** 问题描述 **
把“details-view-icon”替换为“list-view-icon”，重新写出从含有“has height=816, width=1658.”的行到含有“Looking at the image, I should click on (846, 807).”的行（首尾两行均包括在内），其余内容一律不变。

━━━

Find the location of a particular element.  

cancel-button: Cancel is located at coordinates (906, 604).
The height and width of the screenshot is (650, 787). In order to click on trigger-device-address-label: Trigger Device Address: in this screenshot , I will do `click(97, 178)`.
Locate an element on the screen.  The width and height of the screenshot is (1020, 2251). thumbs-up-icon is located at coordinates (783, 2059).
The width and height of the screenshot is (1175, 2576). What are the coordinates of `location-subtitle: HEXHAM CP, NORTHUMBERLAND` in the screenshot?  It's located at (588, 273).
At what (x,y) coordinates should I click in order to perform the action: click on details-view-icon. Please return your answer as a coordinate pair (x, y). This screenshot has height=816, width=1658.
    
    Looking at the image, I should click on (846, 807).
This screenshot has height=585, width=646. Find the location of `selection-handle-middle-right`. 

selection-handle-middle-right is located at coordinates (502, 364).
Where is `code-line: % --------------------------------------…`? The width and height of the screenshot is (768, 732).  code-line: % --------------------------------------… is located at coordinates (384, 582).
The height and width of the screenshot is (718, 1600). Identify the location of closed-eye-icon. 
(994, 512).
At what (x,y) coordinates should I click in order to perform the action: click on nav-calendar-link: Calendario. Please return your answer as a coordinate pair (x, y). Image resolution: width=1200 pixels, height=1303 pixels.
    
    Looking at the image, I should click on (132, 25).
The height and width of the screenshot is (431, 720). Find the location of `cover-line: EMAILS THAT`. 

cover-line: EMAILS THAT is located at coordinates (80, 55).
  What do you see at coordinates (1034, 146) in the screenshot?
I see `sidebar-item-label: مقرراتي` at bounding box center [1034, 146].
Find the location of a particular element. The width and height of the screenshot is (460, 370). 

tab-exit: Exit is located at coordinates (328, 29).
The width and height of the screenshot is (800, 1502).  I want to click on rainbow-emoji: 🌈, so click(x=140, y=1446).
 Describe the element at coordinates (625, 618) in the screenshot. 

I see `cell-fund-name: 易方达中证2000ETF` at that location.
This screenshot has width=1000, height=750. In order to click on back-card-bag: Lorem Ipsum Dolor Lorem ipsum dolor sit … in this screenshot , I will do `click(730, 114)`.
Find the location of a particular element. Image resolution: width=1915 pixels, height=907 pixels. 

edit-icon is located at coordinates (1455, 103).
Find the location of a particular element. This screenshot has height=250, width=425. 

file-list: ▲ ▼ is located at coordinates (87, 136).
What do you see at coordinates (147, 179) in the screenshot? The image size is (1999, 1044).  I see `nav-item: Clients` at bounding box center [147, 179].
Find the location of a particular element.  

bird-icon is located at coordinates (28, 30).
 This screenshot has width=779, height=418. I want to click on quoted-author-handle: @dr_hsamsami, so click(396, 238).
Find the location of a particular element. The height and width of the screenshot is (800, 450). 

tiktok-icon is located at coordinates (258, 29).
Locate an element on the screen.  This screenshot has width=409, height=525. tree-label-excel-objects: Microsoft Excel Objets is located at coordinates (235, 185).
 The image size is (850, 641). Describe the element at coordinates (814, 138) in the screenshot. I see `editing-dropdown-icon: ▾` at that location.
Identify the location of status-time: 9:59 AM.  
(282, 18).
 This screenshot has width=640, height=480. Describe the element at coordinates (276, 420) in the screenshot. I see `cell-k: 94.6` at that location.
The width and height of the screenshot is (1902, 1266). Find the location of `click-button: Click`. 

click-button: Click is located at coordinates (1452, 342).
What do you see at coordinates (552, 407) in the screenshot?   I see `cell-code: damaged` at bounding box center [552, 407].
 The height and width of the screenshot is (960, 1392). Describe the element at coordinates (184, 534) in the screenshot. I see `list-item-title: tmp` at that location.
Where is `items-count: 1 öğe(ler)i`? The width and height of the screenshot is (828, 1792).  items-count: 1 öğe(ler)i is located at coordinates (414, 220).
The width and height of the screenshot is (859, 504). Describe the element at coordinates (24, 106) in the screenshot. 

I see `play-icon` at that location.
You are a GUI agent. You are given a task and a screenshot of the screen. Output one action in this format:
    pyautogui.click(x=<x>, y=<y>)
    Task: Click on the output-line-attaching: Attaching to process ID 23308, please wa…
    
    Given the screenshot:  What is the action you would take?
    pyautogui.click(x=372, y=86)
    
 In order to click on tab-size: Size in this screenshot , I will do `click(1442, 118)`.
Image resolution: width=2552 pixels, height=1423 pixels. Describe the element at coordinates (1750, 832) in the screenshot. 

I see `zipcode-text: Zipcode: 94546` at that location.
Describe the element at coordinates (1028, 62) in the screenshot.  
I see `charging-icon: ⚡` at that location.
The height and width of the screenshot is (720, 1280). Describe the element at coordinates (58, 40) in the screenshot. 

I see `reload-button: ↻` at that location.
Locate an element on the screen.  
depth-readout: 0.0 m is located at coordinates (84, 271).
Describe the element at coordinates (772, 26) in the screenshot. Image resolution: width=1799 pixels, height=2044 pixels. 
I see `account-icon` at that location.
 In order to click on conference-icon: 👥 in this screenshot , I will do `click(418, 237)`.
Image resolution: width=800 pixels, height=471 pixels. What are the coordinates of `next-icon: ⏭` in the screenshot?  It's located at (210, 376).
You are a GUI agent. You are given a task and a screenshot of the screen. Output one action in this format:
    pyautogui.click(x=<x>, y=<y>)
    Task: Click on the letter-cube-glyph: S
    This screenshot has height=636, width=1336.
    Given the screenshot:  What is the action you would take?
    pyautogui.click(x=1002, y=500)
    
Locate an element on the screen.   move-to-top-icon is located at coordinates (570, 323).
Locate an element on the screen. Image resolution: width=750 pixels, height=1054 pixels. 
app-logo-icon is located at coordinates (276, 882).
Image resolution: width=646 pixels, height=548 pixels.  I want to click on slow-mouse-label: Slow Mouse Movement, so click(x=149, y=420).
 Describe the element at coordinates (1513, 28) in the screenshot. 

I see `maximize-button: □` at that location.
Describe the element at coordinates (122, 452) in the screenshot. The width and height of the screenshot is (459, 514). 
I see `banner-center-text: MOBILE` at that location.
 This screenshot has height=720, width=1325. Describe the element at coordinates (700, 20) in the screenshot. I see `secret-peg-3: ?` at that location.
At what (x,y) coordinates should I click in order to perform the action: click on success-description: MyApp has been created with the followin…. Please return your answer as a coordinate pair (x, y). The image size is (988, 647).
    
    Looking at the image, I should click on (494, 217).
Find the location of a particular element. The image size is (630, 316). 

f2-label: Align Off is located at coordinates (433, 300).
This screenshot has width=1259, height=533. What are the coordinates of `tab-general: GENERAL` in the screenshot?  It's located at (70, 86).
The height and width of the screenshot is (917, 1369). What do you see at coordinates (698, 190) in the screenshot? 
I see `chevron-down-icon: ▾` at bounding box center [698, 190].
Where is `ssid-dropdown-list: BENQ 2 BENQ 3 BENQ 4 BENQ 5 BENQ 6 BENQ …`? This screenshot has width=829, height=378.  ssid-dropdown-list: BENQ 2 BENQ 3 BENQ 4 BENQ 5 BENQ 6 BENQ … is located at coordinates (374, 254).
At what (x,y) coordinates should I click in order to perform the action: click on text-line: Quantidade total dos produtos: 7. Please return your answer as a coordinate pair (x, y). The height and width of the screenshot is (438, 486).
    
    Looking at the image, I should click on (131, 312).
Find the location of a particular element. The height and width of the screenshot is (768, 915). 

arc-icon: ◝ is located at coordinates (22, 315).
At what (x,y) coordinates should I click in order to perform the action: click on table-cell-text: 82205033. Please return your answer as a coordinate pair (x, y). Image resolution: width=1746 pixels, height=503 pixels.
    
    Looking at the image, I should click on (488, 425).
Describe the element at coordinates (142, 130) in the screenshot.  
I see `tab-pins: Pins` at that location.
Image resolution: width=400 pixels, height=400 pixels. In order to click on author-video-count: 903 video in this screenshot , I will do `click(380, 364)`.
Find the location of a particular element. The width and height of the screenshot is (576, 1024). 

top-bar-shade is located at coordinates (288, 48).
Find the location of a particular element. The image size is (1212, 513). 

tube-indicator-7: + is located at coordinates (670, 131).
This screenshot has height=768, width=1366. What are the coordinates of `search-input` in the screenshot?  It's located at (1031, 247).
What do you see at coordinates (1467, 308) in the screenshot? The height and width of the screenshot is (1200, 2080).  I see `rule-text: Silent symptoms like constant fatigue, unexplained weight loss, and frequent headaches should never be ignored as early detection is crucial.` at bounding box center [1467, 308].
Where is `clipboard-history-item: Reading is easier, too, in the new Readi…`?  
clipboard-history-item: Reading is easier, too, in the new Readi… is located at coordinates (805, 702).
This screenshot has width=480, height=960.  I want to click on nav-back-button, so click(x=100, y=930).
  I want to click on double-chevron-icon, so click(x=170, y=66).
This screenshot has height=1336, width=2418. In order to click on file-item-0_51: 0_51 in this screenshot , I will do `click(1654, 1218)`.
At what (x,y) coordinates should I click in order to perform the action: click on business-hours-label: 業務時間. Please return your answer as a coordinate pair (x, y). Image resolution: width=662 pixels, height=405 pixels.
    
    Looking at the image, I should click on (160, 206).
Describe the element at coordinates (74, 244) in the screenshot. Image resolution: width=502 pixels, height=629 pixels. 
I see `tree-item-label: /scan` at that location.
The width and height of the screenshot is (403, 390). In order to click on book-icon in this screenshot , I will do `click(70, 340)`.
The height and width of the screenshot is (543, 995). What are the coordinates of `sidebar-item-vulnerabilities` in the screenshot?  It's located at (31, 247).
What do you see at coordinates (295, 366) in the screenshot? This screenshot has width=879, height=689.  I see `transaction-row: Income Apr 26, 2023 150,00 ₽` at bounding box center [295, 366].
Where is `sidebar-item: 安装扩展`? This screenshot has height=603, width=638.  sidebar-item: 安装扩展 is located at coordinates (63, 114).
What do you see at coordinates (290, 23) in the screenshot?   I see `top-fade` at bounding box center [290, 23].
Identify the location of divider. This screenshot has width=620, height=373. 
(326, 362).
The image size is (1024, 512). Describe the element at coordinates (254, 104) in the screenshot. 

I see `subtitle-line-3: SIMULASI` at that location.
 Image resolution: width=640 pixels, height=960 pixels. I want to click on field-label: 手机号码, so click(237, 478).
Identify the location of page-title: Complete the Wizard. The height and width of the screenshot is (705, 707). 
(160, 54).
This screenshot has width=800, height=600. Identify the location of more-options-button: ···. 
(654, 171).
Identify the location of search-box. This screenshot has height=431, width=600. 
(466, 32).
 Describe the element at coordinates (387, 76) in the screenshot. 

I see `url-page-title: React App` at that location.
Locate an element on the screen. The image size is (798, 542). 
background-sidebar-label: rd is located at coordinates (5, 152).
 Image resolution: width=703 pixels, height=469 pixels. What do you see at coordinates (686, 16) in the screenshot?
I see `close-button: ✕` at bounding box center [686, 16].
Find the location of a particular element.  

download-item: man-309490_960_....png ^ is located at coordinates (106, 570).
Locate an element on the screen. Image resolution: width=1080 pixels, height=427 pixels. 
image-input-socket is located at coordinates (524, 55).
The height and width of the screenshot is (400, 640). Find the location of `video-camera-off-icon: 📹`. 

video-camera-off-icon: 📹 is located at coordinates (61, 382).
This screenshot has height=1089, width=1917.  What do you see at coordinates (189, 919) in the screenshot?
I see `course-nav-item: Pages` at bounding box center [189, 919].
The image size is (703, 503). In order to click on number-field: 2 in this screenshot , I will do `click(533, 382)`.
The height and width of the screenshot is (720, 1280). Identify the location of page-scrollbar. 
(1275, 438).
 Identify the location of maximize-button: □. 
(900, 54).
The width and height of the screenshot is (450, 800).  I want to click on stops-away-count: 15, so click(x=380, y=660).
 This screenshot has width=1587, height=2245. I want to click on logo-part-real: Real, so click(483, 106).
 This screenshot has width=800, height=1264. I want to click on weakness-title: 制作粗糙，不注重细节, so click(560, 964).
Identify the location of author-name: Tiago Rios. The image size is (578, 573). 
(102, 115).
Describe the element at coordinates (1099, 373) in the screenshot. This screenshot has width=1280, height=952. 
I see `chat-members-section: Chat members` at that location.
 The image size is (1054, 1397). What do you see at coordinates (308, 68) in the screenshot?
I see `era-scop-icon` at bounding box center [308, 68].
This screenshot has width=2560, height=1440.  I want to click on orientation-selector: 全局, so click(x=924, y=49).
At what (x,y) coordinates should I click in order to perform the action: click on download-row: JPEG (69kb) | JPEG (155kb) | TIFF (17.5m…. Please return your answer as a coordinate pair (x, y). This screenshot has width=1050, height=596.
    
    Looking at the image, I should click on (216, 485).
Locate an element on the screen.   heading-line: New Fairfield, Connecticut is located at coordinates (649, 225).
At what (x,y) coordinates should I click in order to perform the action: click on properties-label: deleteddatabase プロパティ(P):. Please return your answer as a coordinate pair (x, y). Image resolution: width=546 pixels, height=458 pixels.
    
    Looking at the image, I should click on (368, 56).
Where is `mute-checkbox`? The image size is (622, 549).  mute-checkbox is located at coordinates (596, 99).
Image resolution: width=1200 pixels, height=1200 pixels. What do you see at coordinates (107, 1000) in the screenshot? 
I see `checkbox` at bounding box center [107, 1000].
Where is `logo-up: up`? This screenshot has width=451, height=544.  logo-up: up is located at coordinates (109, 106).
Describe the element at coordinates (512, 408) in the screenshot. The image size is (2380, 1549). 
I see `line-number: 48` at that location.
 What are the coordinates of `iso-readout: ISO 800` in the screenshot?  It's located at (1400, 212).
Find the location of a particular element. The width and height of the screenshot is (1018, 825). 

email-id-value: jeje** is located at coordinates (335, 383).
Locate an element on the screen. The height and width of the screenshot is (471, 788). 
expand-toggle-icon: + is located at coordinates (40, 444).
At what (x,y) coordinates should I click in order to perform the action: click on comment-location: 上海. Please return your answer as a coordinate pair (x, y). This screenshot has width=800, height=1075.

━━━

** 本题解答 **
At what (x,y) coordinates should I click in order to perform the action: click on list-view-icon. Please return your answer as a coordinate pair (x, y). This screenshot has height=816, width=1658.
    
    Looking at the image, I should click on (846, 807).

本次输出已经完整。